Copy exactly the stretch of data below from the line with "Task: Click the speech bubble message icon" through the line with "Task: Send the request", including both of those lines.

***** MATERIAL PROVIDED

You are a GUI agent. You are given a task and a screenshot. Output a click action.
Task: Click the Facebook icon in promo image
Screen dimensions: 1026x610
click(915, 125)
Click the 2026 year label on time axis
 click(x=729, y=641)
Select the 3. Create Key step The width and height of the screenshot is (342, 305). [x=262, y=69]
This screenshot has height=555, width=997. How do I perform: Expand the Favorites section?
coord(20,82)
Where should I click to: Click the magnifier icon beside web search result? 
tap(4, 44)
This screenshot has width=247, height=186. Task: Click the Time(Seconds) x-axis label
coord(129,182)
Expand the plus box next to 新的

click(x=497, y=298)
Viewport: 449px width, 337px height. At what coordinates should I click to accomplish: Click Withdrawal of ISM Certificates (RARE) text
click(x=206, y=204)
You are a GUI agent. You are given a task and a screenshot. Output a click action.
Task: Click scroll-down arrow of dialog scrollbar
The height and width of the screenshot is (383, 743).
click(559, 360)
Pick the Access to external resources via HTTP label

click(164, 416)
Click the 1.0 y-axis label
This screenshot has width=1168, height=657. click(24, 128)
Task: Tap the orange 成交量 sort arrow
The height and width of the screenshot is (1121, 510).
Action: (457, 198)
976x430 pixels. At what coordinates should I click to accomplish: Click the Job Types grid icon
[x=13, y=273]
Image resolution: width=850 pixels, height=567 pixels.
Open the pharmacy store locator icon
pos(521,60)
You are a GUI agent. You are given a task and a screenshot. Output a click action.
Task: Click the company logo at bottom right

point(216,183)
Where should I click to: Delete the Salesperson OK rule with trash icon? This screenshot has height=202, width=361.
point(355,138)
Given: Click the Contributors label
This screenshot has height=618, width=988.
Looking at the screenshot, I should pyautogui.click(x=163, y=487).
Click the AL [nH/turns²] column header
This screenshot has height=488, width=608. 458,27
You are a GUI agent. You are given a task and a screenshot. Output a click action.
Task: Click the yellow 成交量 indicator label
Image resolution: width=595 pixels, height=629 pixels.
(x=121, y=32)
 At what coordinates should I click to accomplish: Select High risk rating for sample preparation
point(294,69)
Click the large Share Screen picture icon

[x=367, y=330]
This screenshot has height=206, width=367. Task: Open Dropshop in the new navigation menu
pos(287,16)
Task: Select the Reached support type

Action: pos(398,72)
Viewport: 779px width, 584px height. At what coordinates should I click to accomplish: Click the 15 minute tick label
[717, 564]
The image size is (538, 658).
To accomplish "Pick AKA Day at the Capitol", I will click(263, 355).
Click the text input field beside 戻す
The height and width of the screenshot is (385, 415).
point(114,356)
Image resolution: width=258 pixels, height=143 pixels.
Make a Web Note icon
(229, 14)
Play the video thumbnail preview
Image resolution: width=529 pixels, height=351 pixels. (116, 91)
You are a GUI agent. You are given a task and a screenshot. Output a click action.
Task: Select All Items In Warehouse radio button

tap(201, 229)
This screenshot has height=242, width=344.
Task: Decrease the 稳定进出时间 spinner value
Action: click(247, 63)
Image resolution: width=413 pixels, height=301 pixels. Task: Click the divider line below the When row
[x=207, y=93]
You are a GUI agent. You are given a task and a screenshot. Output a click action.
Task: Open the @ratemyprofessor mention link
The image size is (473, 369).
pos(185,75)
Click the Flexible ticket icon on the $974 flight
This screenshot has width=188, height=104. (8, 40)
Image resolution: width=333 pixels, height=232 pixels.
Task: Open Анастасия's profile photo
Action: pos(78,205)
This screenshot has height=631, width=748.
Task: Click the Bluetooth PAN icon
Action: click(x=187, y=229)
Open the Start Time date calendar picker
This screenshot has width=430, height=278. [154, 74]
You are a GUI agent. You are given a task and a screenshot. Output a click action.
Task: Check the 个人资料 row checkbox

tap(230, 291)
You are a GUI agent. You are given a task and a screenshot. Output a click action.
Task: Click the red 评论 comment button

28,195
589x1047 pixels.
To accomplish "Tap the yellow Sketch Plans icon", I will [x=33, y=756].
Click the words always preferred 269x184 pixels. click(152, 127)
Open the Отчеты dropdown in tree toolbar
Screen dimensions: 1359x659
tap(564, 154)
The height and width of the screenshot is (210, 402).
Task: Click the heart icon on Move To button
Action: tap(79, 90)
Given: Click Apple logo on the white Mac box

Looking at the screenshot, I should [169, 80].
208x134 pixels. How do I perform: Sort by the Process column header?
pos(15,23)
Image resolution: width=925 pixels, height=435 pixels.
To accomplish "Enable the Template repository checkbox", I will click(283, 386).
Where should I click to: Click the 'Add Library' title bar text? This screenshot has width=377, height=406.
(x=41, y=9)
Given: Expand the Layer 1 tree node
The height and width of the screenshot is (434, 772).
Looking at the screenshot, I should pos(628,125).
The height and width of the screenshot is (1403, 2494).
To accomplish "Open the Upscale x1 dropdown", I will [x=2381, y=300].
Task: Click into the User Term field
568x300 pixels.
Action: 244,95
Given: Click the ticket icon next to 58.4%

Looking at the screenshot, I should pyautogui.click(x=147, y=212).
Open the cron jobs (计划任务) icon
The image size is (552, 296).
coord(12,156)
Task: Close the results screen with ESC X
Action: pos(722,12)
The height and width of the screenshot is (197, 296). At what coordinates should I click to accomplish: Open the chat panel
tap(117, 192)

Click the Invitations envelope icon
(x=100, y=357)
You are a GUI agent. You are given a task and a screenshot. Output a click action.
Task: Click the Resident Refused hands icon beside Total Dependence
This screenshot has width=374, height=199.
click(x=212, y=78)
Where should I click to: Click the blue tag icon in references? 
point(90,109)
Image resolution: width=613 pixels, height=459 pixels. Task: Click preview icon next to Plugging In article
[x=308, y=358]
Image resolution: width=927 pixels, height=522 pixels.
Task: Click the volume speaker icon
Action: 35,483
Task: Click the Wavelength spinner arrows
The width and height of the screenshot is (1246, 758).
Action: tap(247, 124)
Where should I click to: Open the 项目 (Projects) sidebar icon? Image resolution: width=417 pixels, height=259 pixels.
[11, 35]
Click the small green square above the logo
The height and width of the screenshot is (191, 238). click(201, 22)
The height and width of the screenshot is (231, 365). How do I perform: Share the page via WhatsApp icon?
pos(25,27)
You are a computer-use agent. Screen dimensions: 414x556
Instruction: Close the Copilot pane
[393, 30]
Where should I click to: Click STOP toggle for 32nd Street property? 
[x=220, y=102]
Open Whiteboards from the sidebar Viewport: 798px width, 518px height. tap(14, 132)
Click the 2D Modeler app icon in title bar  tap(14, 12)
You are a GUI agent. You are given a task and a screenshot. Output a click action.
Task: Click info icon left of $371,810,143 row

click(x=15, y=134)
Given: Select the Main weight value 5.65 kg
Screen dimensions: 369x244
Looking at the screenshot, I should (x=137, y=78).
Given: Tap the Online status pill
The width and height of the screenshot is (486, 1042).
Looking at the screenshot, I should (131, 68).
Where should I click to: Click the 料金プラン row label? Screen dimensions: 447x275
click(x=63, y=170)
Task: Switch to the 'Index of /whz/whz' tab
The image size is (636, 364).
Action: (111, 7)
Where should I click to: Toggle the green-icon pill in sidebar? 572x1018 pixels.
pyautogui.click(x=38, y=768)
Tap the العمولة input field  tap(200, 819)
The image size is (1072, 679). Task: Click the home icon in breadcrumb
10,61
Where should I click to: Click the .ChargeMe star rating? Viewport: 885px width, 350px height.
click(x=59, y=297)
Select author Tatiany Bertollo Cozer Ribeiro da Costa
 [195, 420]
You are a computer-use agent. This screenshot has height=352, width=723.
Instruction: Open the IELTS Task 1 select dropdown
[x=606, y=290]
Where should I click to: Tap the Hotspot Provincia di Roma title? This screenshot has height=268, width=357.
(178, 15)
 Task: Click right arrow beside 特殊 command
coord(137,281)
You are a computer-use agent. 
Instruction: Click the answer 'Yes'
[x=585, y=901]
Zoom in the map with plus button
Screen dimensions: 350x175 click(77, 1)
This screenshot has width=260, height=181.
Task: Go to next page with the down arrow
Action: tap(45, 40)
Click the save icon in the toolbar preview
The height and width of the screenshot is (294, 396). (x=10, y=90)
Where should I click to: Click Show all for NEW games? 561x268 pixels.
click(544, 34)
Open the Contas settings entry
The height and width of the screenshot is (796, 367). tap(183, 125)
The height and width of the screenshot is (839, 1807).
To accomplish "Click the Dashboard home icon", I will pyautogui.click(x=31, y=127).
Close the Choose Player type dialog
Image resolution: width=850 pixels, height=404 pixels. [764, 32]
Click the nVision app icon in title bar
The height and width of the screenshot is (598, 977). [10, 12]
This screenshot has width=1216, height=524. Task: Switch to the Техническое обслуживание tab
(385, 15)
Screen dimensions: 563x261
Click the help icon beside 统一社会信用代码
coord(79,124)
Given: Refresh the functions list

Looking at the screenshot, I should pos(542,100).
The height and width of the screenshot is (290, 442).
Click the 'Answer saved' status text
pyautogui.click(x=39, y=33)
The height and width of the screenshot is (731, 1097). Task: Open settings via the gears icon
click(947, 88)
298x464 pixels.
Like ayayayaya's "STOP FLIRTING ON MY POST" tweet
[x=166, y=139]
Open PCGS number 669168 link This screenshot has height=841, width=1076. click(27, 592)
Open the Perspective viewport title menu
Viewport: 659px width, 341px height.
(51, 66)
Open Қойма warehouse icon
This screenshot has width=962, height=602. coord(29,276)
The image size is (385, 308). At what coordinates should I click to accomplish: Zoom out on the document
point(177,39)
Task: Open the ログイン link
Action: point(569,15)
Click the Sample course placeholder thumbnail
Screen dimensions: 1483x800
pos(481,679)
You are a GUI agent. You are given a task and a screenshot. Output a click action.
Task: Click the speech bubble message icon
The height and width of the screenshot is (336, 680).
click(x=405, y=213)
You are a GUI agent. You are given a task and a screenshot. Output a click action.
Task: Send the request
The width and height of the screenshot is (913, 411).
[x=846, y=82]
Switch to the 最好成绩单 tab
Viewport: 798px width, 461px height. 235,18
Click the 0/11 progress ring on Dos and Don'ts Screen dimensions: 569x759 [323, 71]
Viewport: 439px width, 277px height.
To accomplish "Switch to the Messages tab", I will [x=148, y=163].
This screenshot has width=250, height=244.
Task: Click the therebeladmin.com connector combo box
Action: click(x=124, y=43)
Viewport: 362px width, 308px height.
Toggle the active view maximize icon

**********

→ OUTPUT:
Task: Click the speech bubble message icon
The height and width of the screenshot is (336, 680).
click(x=405, y=213)
You are a GUI agent. You are given a task and a screenshot. Output a click action.
Task: Send the request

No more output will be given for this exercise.